What the exercise asks: Copy out exactly, and only, the lines from the one containing "The width and height of the screenshot is (790, 592)." through the end of the entries. No pictures.

Supplied data:
--------------------------------
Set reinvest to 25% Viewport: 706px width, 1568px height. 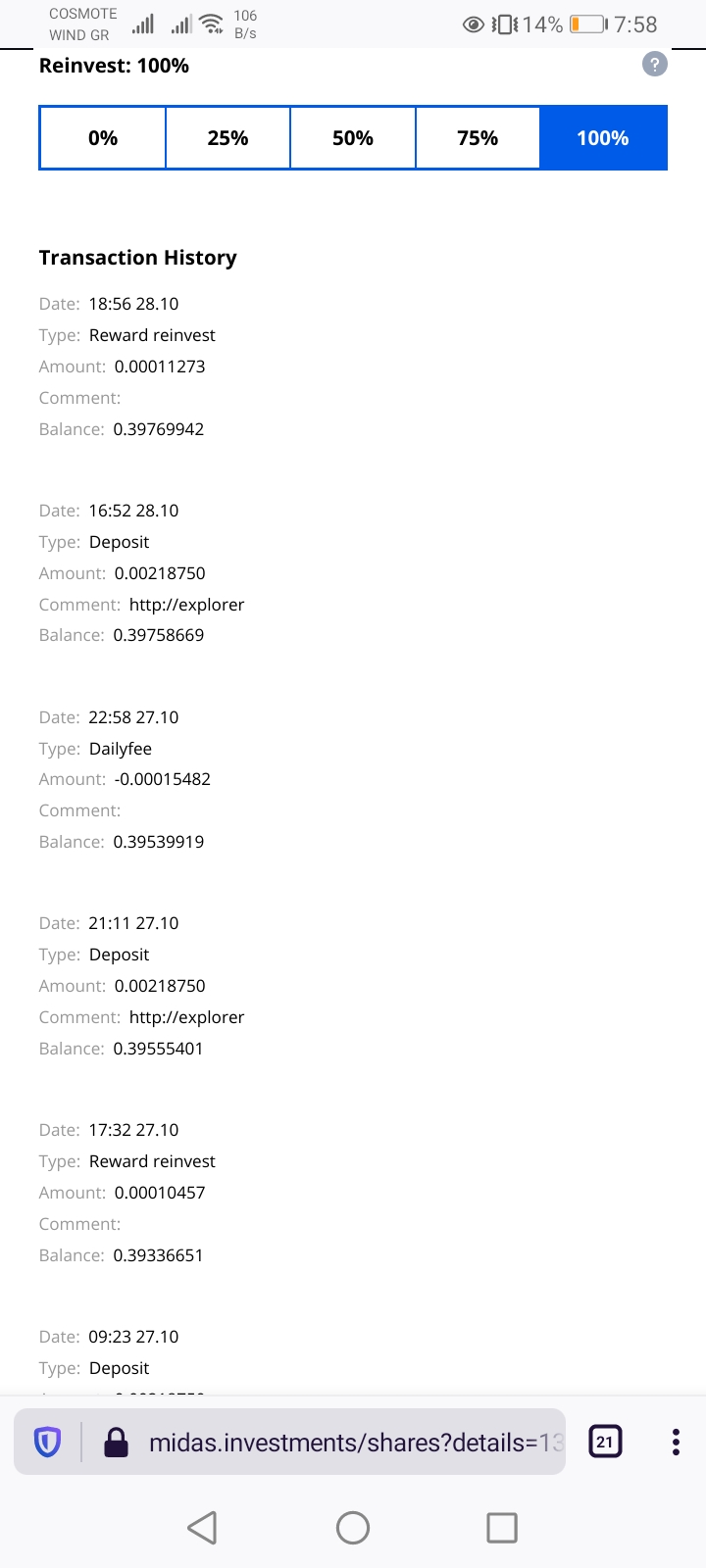pos(227,138)
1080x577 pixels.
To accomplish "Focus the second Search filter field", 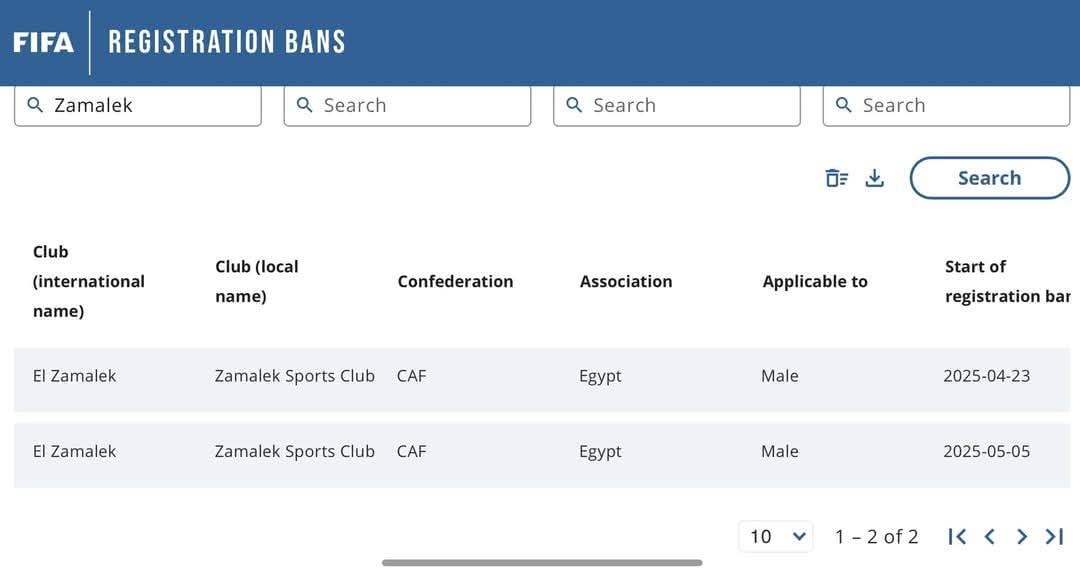I will (x=420, y=105).
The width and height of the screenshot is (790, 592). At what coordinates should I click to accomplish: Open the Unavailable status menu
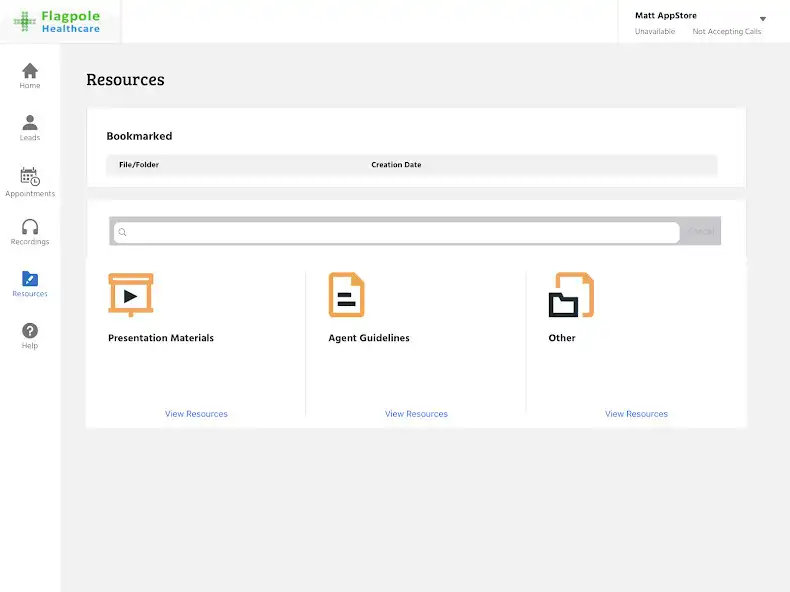[654, 32]
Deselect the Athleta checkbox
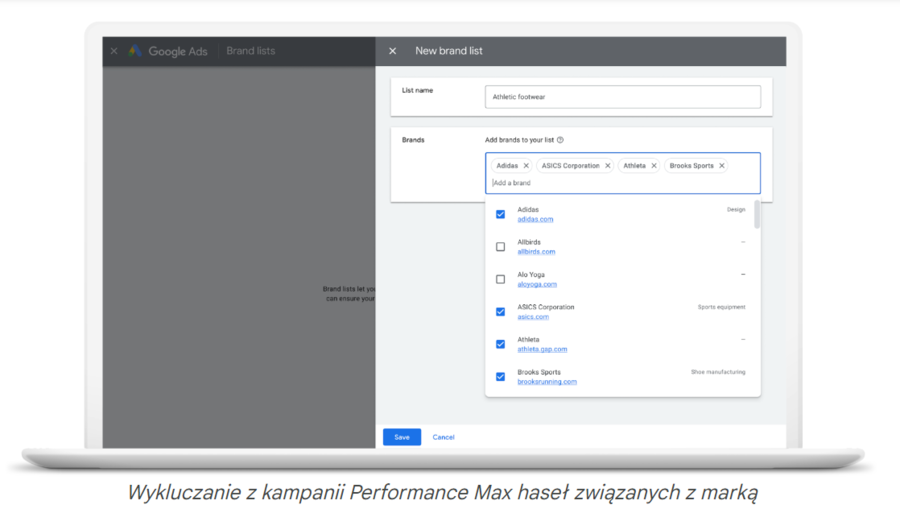The width and height of the screenshot is (900, 513). point(501,344)
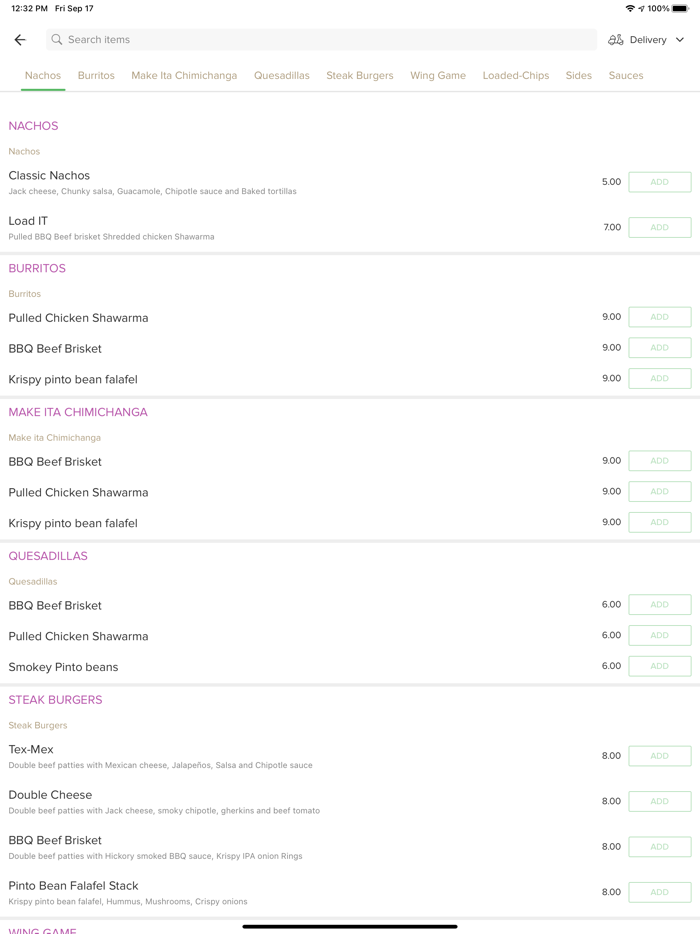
--------------------------------
Answer to this problem:
The width and height of the screenshot is (790, 592). At what coordinates should I click to accomplish: Open the Unavailable status menu
[654, 32]
Deselect the Athleta checkbox
The width and height of the screenshot is (900, 513). point(501,344)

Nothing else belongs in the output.